[The following is slightly abridged from a statement issued by the People's Democratic Party (PRD) after the resignation of Suharto.]
President Suharto has resigned, but the Suharto regime is still in power.
Because of pressure from the masses, political figures and mass organisations, Suharto resigned, but the Suharto regime has not ended.
The appointment of B.J. Habibie as his replacement is still far from democracy and is no less than maintaining the regime.
His resignation was intended to cool the anger of the people. If he had refused to resign, the hatred of the people would have increased and been the trigger for even more people to spill into the streets. If the masses had continued to mobilise, it would not only have been the presidency that was lost, but also the system of the New Order government, his family's businesses and even his and his cronies' physical safety.
Suharto is the puppeteer, Habibie the puppet. Suharto will continue to control things from behind the scenes. Habibie can be used to manipulate the Islamic community.
Suharto once again has violated democracy, where the president must be determined by the People's Consultative Assembly [MPR], which is itself also a puppet, not elected. But choosing a loyal replacement through a special session of the MPR is uncertain, because the MPR can choose someone he does not want, although they would still be from the New Order.
Morally, Suharto does not need people who are clean; what is important is that he can control them. Habibie is no different from Suharto. Remember he is also a capitalist crony who owns many family businesses.
Furthermore, the military guaranteed to protect Suharto. This indicates that the Suharto clique is still solid and fully under his control. The huge demonstrations pushed a number of Suharto's supporters to demand that he step down. But Suharto's power is still intact.
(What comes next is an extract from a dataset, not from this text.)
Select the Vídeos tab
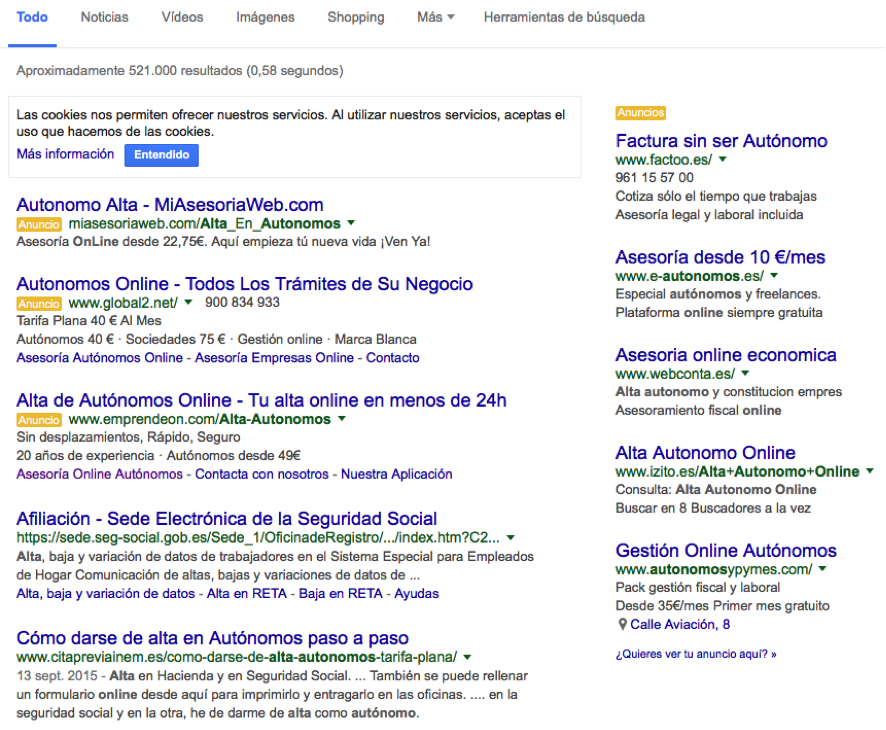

The regime has no legitimacy in the eyes of the people. They [the regime] are aware of this, which is why they retreated. They are looking for an opportunity to counterattack against the democratic movement. When will it be done? When people's anger has subsided. Suharto's military miscalculated when they shot dead six students at Trisakti University. Suharto wants to avoid this.
General Wiranto also indicated his loyalty to the ex-president and Habibie. Unfortunately, there are still pro-democracy activists who dream that the military will support change. There are even those who are so naive they believe that there will be no change without military support.
The battle on May 14, at the very least, pushed through change without military help. While the military are still solid, do we still hope that they will support change?
Compared to the corrupt and boot licking officials such as Harmoko [parliamentary speaker] and Abdul Latief [who recently resigned as minister of labour], the military is far more conservative, more "anti-change". Harmoko and Abdul Latief could be pressured to push Suharto to step down. But the military — except for those officers who are outside of Suharto's control — are robots.
The appointment of Habibie as president must not lessen the struggle. There is no indication that Suharto or the New Order has begun to carry out reform. What has been done is to check the demands for reform, to give the illusion that the masses have calmed down.
The mass demands have yet to be fulfilled:
1. withdrawal of the 1985 five repressive political laws; 2. abolishing the dual role of the military; 3. the accountability and trial of Suharto; 4. nationalisation of Suharto's and cronies' companies; 5. nationalisation of the wealth produced by corruption; 6. holding new elections which are multiparty, free and democratic; 7. freeing of all political prisoners.
Don't let the appointment of Habibie manipulate the people's consciousness. Total reform, not half-hearted reform! And the road to total reform must be fully controlled by the people, so that it is not corrupted. Whoever carries it out, a people's council (by whatever name) must be formed by the people, not the regime.